─── Material supplied ───

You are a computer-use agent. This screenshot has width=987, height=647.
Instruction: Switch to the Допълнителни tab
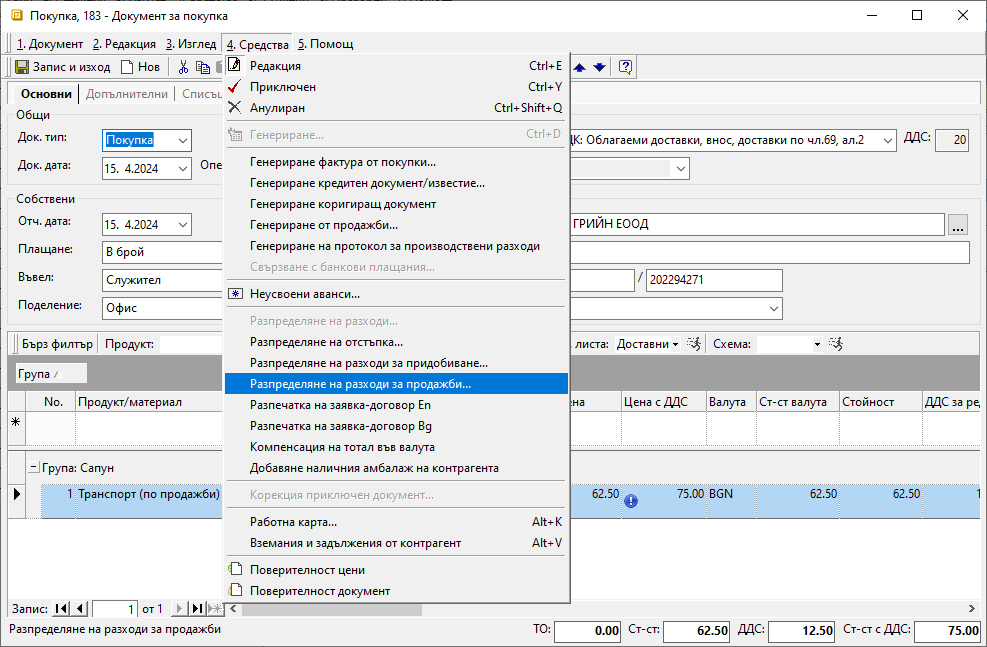(x=126, y=94)
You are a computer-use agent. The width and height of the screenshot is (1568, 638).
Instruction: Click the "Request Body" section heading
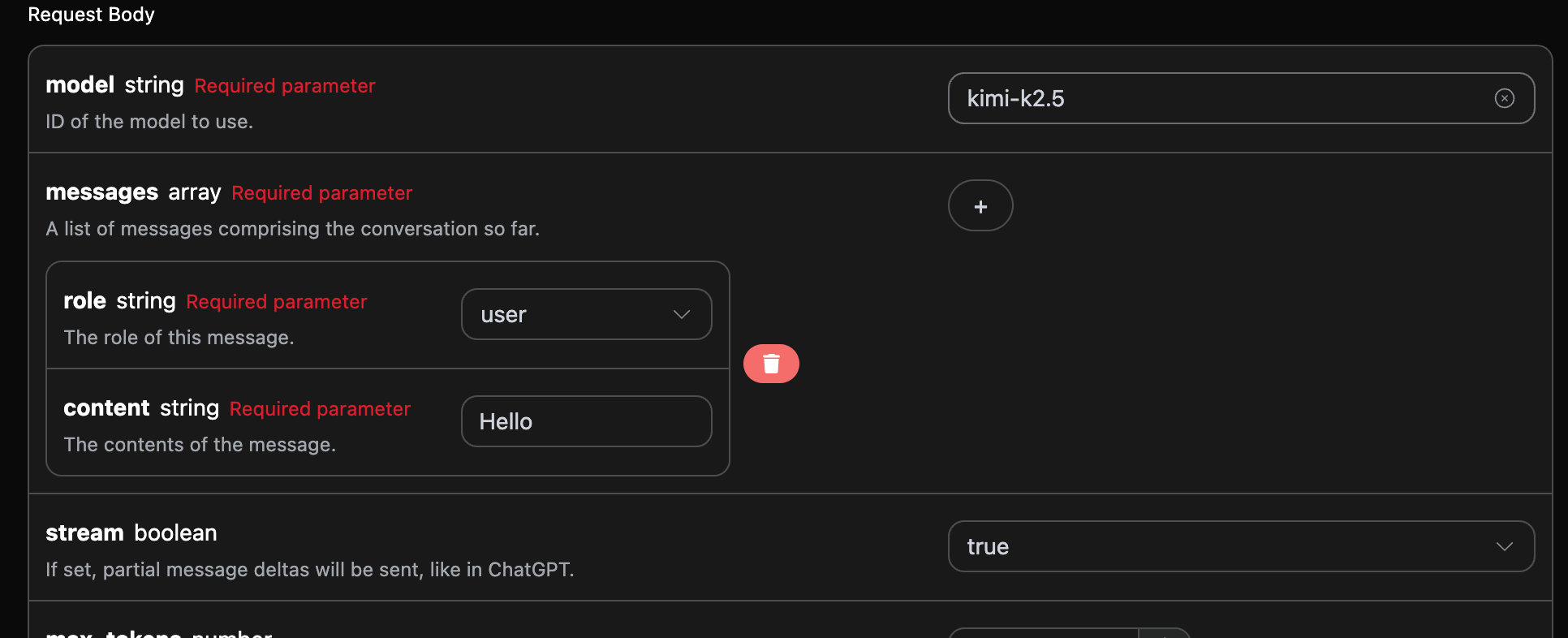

───

# What to do
Set down, word for word, only the lines running from the line with "You are a computer-use agent. The" through the final line of the entries above, omitting all pictures.

# Task output
You are a computer-use agent. The width and height of the screenshot is (1568, 638).
Instruction: Click the "Request Body" section heading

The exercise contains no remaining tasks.